Collected data entries
-------------------------
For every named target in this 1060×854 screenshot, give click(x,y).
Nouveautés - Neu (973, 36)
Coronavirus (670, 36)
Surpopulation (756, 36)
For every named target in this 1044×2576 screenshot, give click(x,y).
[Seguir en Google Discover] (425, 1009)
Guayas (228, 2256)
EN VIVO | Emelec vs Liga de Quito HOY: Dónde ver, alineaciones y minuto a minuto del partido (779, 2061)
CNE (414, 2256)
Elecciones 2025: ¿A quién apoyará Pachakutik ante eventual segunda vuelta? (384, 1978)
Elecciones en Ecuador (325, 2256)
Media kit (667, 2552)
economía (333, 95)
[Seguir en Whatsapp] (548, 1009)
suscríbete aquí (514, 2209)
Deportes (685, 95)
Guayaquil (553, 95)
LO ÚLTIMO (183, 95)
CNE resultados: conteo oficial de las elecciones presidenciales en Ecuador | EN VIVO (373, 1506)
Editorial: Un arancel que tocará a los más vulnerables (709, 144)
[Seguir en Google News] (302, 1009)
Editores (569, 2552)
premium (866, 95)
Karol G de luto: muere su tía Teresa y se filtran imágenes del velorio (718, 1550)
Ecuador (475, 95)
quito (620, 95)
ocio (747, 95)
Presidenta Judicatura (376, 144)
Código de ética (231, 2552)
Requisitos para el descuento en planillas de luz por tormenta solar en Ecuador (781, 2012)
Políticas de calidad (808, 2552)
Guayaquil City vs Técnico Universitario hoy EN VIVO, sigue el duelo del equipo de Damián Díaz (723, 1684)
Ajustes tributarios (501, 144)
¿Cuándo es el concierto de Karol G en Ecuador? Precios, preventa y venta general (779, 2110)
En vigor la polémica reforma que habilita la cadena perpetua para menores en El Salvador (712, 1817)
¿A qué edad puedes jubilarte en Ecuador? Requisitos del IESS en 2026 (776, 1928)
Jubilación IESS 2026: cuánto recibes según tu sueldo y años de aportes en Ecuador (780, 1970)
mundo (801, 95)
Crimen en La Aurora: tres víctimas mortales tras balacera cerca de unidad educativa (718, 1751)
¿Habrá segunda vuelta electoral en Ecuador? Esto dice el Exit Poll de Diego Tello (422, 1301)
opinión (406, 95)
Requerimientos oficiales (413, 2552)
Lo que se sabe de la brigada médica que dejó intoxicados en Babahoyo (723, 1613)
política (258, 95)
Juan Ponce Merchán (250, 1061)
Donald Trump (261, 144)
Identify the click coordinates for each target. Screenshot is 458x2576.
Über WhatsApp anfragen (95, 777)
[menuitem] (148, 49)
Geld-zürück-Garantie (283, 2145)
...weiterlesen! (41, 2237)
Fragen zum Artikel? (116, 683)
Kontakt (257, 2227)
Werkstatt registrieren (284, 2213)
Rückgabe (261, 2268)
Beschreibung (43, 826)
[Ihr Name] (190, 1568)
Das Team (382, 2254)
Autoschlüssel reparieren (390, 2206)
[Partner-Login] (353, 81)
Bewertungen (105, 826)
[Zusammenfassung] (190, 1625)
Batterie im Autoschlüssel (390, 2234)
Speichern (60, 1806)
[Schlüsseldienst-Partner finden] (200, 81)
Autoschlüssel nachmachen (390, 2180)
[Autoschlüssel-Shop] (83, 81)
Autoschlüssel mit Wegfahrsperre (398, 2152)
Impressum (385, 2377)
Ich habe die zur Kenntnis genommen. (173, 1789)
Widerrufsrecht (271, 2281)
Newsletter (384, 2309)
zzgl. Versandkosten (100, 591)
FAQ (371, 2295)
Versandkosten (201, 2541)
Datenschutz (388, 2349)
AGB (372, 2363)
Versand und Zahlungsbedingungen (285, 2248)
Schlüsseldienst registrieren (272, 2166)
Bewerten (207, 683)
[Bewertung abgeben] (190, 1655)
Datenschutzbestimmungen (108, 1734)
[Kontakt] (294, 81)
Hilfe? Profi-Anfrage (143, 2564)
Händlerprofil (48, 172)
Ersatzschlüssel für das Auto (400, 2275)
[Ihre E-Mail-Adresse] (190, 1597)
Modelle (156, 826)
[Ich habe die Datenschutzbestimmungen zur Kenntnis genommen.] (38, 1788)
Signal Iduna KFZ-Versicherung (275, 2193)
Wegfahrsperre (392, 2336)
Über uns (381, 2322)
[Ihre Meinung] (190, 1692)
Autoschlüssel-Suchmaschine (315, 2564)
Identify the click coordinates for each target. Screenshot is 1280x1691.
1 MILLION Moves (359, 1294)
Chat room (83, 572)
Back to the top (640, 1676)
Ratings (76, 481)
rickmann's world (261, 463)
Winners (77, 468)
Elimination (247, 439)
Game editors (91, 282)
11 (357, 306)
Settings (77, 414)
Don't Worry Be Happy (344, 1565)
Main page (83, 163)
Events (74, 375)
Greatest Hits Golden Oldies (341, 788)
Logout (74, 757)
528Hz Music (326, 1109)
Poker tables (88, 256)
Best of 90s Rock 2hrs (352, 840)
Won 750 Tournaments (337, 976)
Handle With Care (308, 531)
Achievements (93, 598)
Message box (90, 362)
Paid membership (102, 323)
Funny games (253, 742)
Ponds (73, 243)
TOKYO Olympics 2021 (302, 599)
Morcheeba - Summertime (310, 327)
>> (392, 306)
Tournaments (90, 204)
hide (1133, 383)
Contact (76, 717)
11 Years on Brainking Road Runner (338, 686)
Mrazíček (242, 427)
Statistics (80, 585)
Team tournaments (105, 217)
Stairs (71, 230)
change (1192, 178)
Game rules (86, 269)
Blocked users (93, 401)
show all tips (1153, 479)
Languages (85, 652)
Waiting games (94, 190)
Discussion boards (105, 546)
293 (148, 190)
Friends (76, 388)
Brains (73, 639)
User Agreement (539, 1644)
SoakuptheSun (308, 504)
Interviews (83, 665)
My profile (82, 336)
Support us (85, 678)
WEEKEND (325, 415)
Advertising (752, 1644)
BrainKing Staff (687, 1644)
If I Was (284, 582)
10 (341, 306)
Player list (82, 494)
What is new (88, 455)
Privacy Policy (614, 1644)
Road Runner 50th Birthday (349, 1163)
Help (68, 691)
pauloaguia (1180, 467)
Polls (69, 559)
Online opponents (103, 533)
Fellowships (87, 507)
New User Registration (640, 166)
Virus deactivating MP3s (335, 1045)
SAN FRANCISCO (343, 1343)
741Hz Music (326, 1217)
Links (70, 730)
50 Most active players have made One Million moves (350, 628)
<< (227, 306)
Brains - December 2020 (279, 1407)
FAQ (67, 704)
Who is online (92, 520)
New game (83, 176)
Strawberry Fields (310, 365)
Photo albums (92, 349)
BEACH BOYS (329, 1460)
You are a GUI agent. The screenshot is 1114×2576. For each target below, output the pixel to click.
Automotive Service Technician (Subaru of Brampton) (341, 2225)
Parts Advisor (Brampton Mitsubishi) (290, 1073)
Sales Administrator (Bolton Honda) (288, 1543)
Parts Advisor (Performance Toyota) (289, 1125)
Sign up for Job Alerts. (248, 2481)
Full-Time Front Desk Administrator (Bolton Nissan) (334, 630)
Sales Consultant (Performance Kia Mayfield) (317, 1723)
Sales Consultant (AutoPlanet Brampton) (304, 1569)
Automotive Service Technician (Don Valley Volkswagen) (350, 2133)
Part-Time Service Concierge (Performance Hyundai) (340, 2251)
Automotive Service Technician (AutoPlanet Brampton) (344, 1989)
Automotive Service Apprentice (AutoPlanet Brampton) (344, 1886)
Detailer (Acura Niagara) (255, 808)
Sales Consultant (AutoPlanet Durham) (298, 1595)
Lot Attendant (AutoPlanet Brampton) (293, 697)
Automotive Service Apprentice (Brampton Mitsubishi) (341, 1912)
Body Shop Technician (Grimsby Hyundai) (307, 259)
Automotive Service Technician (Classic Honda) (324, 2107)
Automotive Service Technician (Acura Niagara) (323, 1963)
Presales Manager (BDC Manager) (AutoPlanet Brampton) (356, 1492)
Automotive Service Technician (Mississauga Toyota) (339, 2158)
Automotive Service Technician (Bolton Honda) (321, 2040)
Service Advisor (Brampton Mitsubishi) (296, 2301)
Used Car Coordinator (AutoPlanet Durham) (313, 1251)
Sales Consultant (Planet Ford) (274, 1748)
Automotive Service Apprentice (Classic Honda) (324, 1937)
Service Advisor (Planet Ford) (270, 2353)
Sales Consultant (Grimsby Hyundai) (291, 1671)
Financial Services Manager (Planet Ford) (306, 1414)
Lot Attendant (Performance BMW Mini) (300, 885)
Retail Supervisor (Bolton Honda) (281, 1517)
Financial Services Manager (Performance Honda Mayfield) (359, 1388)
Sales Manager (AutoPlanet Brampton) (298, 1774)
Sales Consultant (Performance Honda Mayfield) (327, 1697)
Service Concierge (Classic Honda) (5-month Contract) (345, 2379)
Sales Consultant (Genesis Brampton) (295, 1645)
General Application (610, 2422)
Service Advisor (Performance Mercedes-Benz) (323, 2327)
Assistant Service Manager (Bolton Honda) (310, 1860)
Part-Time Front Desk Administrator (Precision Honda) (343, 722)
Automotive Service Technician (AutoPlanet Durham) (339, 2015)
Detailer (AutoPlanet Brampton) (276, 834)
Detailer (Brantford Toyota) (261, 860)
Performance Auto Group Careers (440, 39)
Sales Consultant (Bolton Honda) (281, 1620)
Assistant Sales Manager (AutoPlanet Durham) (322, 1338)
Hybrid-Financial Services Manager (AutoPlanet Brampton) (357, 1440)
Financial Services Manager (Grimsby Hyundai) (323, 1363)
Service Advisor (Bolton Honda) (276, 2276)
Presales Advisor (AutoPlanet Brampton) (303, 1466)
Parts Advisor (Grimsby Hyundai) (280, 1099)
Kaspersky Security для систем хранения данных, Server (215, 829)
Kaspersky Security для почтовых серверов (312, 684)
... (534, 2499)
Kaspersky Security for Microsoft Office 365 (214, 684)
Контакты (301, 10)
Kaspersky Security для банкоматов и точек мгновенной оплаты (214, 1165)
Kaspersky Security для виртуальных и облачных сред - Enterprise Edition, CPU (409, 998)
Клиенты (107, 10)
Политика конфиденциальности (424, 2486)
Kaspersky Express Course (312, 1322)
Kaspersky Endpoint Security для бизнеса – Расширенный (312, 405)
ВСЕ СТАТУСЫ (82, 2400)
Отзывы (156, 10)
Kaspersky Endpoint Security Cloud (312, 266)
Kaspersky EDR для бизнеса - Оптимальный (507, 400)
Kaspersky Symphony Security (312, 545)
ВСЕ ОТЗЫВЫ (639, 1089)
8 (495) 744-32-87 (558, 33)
-------------------------
Assignment
Copy out all lines above that include the string "Services".

Task output
Financial Services Manager (Planet Ford) (306, 1414)
Financial Services Manager (Performance Honda Mayfield) (359, 1388)
Hybrid-Financial Services Manager (AutoPlanet Brampton) (357, 1440)
Financial Services Manager (Grimsby Hyundai) (323, 1363)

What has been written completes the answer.